Tips For A Greener Lawn
There’s nothing more pleasing to the eye than a lovely flat lawn which looks as close as possible to the kind of quality you’d expect to see on a golf course. But such a thing doesn’t come easily, and you will need the right kind of mower and sprinkler system to do your garden justice.
DOs And DON’Ts
- Don’t worry about your lawn turning light brown in the summer months; it is completely natural. Certain kinds of grass, eg. Kentucky bluegrass and fescues even turn brown on purpose, to protect themselves; a kind of grass hibernation. You can get it to be greener, but brown grass doesn’t mean it’s unhealthy.
- Do move the mower blades to a higher setting, regardless of your type of mower. Cordless lawn mowers, corded lawn mowers, robot lawn mowers, and push mowers all have within them the capability of a higher or lower setting, in which you ought to be leaving about 3 inches of grass blade intact, to achieve stronger, deeper roots throughout those arid, scorching peak times.
- Don’t bother watering little and often; it’s better to do a thorough watering just a few times per week so that the water sinks right down into the roots and doesn’t just evaporate away.
- Do water earlier in the day, if you can. This will mean your lawn has time to ingest that all-important moisture, but will also be able to dry out enough to prevent fungal diseases from occurring in the upper parts of the grass blades.
- Don’t let your mower fall into disrepair. Keep its blades sharp, change the oil, spark plugs, and filter. Not doing this may mean you’re tearing rather than cutting the blades of grass, which will result in brown tips forming on the grass’ blades.
Types Of Lawn Mowers
The main types of mowers you can buy are as follows:
- Cordless Lawn Mowers – The advantage of a cordless over a corded lawn mower is that it will never end up getting entangled in its own cable, and will never be bound by the length of an extension lead. They tend to be heavier and more expensive than their corded cousins but will give you that freedom you need, especially when tending to the needs of a larger garden. You can get a traditional nickel-cadmium battery model or, these days, one with a lithium-ion battery, its chief advantage being that it is longer-lasting and lighter.

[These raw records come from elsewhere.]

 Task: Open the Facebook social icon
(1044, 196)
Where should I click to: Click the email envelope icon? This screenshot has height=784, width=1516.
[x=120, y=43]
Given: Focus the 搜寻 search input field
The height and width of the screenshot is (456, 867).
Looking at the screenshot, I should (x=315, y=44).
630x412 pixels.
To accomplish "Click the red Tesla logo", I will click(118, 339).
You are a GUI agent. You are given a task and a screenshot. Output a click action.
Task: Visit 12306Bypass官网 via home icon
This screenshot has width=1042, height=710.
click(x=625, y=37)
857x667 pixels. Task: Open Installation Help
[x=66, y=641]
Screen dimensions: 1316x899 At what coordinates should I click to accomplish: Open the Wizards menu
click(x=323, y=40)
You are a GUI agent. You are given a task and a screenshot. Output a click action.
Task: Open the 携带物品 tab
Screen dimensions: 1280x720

- Corded Lawn Mowers – A corded lawn mower is best for smaller-sized gardens; it is lighter, cheaper, and more user-friendly in terms of maneuvering it around your lawn. The most important thing is not to get one that has a cable which is shorter than your garden; otherwise, you’ll be spending plenty of time faffing around with extension leads.
- Unpowered Push Mowers – Push mowers, a.k.a. cylinder lawn mowers have no power system at all, and its blades are activated by being pushed manually, utilizing muscle power. Needless to say, this presents you with a good work-out and produces no noise, emissions, or electrical cost; they generally cost less than $100 so are easier on your wallet. They aren’t so easy to maneuver on a lawn that is on a gradient, and will obviously be a challenge for anyone with a sensitive or weaker back.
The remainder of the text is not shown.